**Short task**:
Rewrite every line of the material below as a numbered list, leaving out any blank lines.

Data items
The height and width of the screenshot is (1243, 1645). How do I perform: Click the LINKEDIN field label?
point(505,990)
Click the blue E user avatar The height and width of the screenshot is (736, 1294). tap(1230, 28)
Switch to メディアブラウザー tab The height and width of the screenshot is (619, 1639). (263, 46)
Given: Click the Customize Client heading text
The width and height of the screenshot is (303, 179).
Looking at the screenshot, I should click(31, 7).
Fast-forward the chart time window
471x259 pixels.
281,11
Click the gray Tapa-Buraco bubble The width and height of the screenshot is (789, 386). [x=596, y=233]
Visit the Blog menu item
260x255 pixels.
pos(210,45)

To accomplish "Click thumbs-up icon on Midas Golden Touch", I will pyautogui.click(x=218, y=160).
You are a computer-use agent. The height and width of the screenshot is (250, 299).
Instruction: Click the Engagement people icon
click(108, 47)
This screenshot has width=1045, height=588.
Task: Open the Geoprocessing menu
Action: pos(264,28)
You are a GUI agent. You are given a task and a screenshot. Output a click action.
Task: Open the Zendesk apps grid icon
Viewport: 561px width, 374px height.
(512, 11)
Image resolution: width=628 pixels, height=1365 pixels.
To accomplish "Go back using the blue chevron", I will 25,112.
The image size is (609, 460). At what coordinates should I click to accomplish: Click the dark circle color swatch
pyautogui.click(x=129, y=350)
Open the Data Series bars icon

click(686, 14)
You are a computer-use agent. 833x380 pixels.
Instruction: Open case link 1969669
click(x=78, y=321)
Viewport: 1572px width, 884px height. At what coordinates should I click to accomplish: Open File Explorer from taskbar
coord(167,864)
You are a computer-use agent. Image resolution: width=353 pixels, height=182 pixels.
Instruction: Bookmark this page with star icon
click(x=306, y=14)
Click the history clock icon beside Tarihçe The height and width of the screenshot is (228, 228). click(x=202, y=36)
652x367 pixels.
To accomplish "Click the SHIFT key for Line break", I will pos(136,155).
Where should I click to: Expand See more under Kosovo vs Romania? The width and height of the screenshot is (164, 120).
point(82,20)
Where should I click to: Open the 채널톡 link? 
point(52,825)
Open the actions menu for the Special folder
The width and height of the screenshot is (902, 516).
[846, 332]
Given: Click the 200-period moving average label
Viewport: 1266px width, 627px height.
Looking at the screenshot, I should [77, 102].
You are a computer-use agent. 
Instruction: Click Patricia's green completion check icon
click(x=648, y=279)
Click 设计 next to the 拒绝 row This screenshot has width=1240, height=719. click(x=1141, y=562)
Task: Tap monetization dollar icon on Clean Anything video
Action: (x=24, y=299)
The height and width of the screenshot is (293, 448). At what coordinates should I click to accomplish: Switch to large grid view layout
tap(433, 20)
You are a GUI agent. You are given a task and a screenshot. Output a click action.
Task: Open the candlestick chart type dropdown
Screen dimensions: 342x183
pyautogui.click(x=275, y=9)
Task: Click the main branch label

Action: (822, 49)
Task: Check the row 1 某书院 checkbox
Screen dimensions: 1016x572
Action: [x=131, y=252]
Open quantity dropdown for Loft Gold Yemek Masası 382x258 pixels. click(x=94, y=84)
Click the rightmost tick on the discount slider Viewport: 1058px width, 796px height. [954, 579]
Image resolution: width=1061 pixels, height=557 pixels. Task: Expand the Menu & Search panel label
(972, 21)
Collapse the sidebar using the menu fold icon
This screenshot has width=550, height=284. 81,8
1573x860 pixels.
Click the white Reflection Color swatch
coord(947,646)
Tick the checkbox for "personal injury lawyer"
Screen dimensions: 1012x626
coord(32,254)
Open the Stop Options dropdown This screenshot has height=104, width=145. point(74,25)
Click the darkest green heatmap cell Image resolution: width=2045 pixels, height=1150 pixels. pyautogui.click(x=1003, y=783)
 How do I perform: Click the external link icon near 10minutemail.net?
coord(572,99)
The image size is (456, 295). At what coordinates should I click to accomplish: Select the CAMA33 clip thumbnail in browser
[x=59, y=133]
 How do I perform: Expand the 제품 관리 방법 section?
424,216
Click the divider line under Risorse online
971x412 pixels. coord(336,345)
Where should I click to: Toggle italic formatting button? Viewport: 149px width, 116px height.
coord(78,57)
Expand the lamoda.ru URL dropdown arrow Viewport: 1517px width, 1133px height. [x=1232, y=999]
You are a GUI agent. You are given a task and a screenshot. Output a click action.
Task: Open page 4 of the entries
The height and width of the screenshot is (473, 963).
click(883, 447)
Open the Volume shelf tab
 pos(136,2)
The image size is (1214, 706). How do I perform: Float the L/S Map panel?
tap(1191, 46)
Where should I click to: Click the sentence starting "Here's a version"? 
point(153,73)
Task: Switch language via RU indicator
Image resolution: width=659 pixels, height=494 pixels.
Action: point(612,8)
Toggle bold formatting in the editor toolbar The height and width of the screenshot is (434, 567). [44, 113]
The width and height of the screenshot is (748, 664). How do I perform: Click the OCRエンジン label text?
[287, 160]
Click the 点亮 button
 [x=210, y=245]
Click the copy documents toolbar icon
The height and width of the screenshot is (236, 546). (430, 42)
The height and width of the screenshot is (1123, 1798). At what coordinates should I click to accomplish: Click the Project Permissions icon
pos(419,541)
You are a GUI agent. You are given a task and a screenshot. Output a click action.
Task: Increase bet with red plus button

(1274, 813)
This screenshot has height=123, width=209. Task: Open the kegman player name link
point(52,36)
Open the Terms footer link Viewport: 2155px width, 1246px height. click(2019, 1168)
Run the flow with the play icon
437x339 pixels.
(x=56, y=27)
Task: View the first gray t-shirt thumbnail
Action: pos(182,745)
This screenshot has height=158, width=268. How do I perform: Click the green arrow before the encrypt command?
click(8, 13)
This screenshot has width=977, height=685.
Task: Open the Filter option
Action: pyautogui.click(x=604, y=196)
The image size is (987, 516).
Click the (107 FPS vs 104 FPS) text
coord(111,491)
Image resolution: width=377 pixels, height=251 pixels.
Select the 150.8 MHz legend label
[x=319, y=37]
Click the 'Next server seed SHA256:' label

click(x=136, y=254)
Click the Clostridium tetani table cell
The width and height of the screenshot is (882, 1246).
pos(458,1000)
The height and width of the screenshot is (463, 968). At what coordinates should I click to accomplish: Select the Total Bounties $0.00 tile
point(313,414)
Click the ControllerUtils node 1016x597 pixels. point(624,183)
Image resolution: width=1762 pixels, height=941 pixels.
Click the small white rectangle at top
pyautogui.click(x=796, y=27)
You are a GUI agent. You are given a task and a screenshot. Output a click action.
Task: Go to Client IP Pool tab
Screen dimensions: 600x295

**Correct result**:
1. The height and width of the screenshot is (1243, 1645). How do I perform: Click the LINKEDIN field label?
2. point(505,990)
3. Click the blue E user avatar The height and width of the screenshot is (736, 1294). tap(1230, 28)
4. Switch to メディアブラウザー tab The height and width of the screenshot is (619, 1639). (263, 46)
5. Given: Click the Customize Client heading text
6. The width and height of the screenshot is (303, 179).
7. Looking at the screenshot, I should click(31, 7).
8. Fast-forward the chart time window
9. 471x259 pixels.
10. 281,11
11. Click the gray Tapa-Buraco bubble The width and height of the screenshot is (789, 386). [x=596, y=233]
12. Visit the Blog menu item
13. 260x255 pixels.
14. pos(210,45)
15. To accomplish "Click thumbs-up icon on Midas Golden Touch", I will pyautogui.click(x=218, y=160).
16. You are a computer-use agent. The height and width of the screenshot is (250, 299).
17. Instruction: Click the Engagement people icon
18. click(108, 47)
19. This screenshot has width=1045, height=588.
20. Task: Open the Geoprocessing menu
21. Action: pos(264,28)
22. You are a GUI agent. You are given a task and a screenshot. Output a click action.
23. Task: Open the Zendesk apps grid icon
24. Viewport: 561px width, 374px height.
25. (512, 11)
26. Image resolution: width=628 pixels, height=1365 pixels.
27. To accomplish "Go back using the blue chevron", I will 25,112.
28. The image size is (609, 460). At what coordinates should I click to accomplish: Click the dark circle color swatch
29. pyautogui.click(x=129, y=350)
30. Open the Data Series bars icon
31. click(686, 14)
32. You are a computer-use agent. 833x380 pixels.
33. Instruction: Open case link 1969669
34. click(x=78, y=321)
35. Viewport: 1572px width, 884px height. At what coordinates should I click to accomplish: Open File Explorer from taskbar
36. coord(167,864)
37. You are a computer-use agent. Image resolution: width=353 pixels, height=182 pixels.
38. Instruction: Bookmark this page with star icon
39. click(x=306, y=14)
40. Click the history clock icon beside Tarihçe The height and width of the screenshot is (228, 228). click(x=202, y=36)
41. 652x367 pixels.
42. To accomplish "Click the SHIFT key for Line break", I will pos(136,155).
43. Where should I click to: Expand See more under Kosovo vs Romania? The width and height of the screenshot is (164, 120).
44. point(82,20)
45. Where should I click to: Open the 채널톡 link? 
46. point(52,825)
47. Open the actions menu for the Special folder
48. The width and height of the screenshot is (902, 516).
49. [846, 332]
50. Given: Click the 200-period moving average label
51. Viewport: 1266px width, 627px height.
52. Looking at the screenshot, I should [77, 102].
53. You are a computer-use agent. 
54. Instruction: Click Patricia's green completion check icon
55. click(x=648, y=279)
56. Click 设计 next to the 拒绝 row This screenshot has width=1240, height=719. click(x=1141, y=562)
57. Task: Tap monetization dollar icon on Clean Anything video
58. Action: (x=24, y=299)
59. The height and width of the screenshot is (293, 448). At what coordinates should I click to accomplish: Switch to large grid view layout
60. tap(433, 20)
61. You are a GUI agent. You are given a task and a screenshot. Output a click action.
62. Task: Open the candlestick chart type dropdown
63. Screen dimensions: 342x183
64. pyautogui.click(x=275, y=9)
65. Task: Click the main branch label
66. Action: (822, 49)
67. Task: Check the row 1 某书院 checkbox
68. Screen dimensions: 1016x572
69. Action: [x=131, y=252]
70. Open quantity dropdown for Loft Gold Yemek Masası 382x258 pixels. click(x=94, y=84)
71. Click the rightmost tick on the discount slider Viewport: 1058px width, 796px height. [954, 579]
72. Image resolution: width=1061 pixels, height=557 pixels. Task: Expand the Menu & Search panel label
73. (972, 21)
74. Collapse the sidebar using the menu fold icon
75. This screenshot has width=550, height=284. 81,8
76. 1573x860 pixels.
77. Click the white Reflection Color swatch
78. coord(947,646)
79. Tick the checkbox for "personal injury lawyer"
80. Screen dimensions: 1012x626
81. coord(32,254)
82. Open the Stop Options dropdown This screenshot has height=104, width=145. point(74,25)
83. Click the darkest green heatmap cell Image resolution: width=2045 pixels, height=1150 pixels. pyautogui.click(x=1003, y=783)
84.  How do I perform: Click the external link icon near 10minutemail.net?
85. coord(572,99)
86. The image size is (456, 295). At what coordinates should I click to accomplish: Select the CAMA33 clip thumbnail in browser
87. [x=59, y=133]
88.  How do I perform: Expand the 제품 관리 방법 section?
89. 424,216
90. Click the divider line under Risorse online
91. 971x412 pixels. coord(336,345)
92. Where should I click to: Toggle italic formatting button? Viewport: 149px width, 116px height.
93. coord(78,57)
94. Expand the lamoda.ru URL dropdown arrow Viewport: 1517px width, 1133px height. [x=1232, y=999]
95. You are a GUI agent. You are given a task and a screenshot. Output a click action.
96. Task: Open page 4 of the entries
97. The height and width of the screenshot is (473, 963).
98. click(883, 447)
99. Open the Volume shelf tab
100.  pos(136,2)
101. The image size is (1214, 706). How do I perform: Float the L/S Map panel?
102. tap(1191, 46)
103. Where should I click to: Click the sentence starting "Here's a version"? 
104. point(153,73)
105. Task: Switch language via RU indicator
106. Image resolution: width=659 pixels, height=494 pixels.
107. Action: point(612,8)
108. Toggle bold formatting in the editor toolbar The height and width of the screenshot is (434, 567). [44, 113]
109. The width and height of the screenshot is (748, 664). How do I perform: Click the OCRエンジン label text?
110. [287, 160]
111. Click the 点亮 button
112.  [x=210, y=245]
113. Click the copy documents toolbar icon
114. The height and width of the screenshot is (236, 546). (430, 42)
115. The height and width of the screenshot is (1123, 1798). At what coordinates should I click to accomplish: Click the Project Permissions icon
116. pos(419,541)
117. You are a GUI agent. You are given a task and a screenshot. Output a click action.
118. Task: Increase bet with red plus button
119. (1274, 813)
120. This screenshot has height=123, width=209. Task: Open the kegman player name link
121. point(52,36)
122. Open the Terms footer link Viewport: 2155px width, 1246px height. click(2019, 1168)
123. Run the flow with the play icon
124. 437x339 pixels.
125. (x=56, y=27)
126. Task: View the first gray t-shirt thumbnail
127. Action: pos(182,745)
128. This screenshot has height=158, width=268. How do I perform: Click the green arrow before the encrypt command?
129. click(8, 13)
130. This screenshot has width=977, height=685.
131. Task: Open the Filter option
132. Action: pyautogui.click(x=604, y=196)
133. The image size is (987, 516).
134. Click the (107 FPS vs 104 FPS) text
135. coord(111,491)
136. Image resolution: width=377 pixels, height=251 pixels.
137. Select the 150.8 MHz legend label
138. [x=319, y=37]
139. Click the 'Next server seed SHA256:' label
140. click(x=136, y=254)
141. Click the Clostridium tetani table cell
142. The width and height of the screenshot is (882, 1246).
143. pos(458,1000)
144. The height and width of the screenshot is (463, 968). At what coordinates should I click to accomplish: Select the Total Bounties $0.00 tile
145. point(313,414)
146. Click the ControllerUtils node 1016x597 pixels. point(624,183)
147. Image resolution: width=1762 pixels, height=941 pixels.
148. Click the small white rectangle at top
149. pyautogui.click(x=796, y=27)
150. You are a GUI agent. You are given a task and a screenshot. Output a click action.
151. Task: Go to Client IP Pool tab
152. Screen dimensions: 600x295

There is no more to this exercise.